Its action is terminated with reuptake into nerve terminal endings, some minute dilution, and metabolism by monoamine oxidase and catechol-O-methyl transferase.
Adrenaline junkie
See also: Novelty seeking
An adrenaline junkie is somebody who engages in sensation-seeking behavior through "the pursuit of novel and intense experiences without regard for physical, social, legal or financial risk".[85] Such activities include extreme and risky sports, substance abuse, unsafe sex, and crime. The term relates to the increase in circulating levels of adrenaline during physiological stress.[86] Such an increase in the circulating concentration of adrenaline is secondary to activation of the sympathetic nerves innervating the adrenal medulla, as it is rapid and not present in animals where the adrenal gland has been removed.[87] Although such stress triggers adrenaline release, it also activates many other responses within the central nervous system reward system which drives behavioral responses, so while the circulating adrenaline concentration is present, it may not drive behavior.

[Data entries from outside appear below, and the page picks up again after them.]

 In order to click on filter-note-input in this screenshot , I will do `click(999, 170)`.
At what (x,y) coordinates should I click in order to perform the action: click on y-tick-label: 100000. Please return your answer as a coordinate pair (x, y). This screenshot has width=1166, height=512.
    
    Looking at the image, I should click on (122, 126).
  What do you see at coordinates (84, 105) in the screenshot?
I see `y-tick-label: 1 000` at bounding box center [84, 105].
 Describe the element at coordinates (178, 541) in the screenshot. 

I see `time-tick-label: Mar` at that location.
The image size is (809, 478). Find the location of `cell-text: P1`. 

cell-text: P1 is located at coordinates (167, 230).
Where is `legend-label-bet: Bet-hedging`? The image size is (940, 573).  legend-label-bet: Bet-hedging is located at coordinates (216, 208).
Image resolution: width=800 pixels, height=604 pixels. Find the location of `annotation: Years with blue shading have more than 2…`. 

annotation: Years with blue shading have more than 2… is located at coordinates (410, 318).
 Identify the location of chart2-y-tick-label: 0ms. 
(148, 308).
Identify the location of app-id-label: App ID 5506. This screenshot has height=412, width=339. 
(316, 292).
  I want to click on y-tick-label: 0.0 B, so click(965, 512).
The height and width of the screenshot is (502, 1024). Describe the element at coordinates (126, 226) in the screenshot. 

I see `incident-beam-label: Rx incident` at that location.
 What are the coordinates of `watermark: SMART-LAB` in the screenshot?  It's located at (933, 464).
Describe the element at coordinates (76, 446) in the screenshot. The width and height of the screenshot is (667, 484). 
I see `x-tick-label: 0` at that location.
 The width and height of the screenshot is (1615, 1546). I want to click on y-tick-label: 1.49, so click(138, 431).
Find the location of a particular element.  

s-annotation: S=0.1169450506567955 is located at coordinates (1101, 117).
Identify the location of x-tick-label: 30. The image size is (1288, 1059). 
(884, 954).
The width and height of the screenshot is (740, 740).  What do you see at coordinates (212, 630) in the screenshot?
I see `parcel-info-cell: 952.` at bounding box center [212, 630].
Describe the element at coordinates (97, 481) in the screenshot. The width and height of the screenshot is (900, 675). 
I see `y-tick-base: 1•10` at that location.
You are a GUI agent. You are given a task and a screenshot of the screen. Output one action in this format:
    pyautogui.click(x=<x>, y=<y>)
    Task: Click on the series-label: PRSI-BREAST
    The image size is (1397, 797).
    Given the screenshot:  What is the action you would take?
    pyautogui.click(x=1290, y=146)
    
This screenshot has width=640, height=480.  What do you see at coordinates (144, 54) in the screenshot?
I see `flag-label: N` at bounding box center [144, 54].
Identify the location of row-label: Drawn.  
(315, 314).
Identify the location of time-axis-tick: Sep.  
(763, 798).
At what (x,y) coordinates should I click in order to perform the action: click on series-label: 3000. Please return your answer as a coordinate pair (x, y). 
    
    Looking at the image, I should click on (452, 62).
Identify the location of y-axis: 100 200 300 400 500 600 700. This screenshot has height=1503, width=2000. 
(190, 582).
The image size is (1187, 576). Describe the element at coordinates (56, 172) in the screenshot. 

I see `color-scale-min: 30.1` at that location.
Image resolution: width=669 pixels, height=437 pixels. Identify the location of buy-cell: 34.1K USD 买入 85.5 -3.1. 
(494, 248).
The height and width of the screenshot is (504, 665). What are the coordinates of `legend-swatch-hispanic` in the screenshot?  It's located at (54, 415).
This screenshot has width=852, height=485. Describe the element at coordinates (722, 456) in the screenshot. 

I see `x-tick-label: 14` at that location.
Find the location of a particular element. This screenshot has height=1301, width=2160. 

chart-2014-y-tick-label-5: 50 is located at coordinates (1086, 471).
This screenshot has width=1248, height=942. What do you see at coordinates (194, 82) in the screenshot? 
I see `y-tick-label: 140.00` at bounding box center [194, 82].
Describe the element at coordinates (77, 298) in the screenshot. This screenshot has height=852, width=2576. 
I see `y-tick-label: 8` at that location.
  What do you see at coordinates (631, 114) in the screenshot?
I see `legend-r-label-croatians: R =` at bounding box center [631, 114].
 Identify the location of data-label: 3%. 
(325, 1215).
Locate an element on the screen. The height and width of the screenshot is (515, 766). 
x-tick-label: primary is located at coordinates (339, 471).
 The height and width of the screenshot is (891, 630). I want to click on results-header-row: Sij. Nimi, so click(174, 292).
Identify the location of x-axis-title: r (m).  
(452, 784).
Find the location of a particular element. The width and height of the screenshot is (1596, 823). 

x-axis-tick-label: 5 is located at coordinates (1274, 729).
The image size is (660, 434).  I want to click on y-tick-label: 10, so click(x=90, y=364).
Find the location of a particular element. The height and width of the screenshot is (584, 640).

Nevertheless, adrenaline infusion alone does increase alertness[88] and has roles in the brain including the augmentation of memory consolidation.[86]:147–8
Strength
Main article: Hysterical strength
Adrenaline has been implicated in feats of great strength, often occurring in times of crisis. For example, there are stories of a parent lifting part of a car when their child is trapped underneath.[89][90]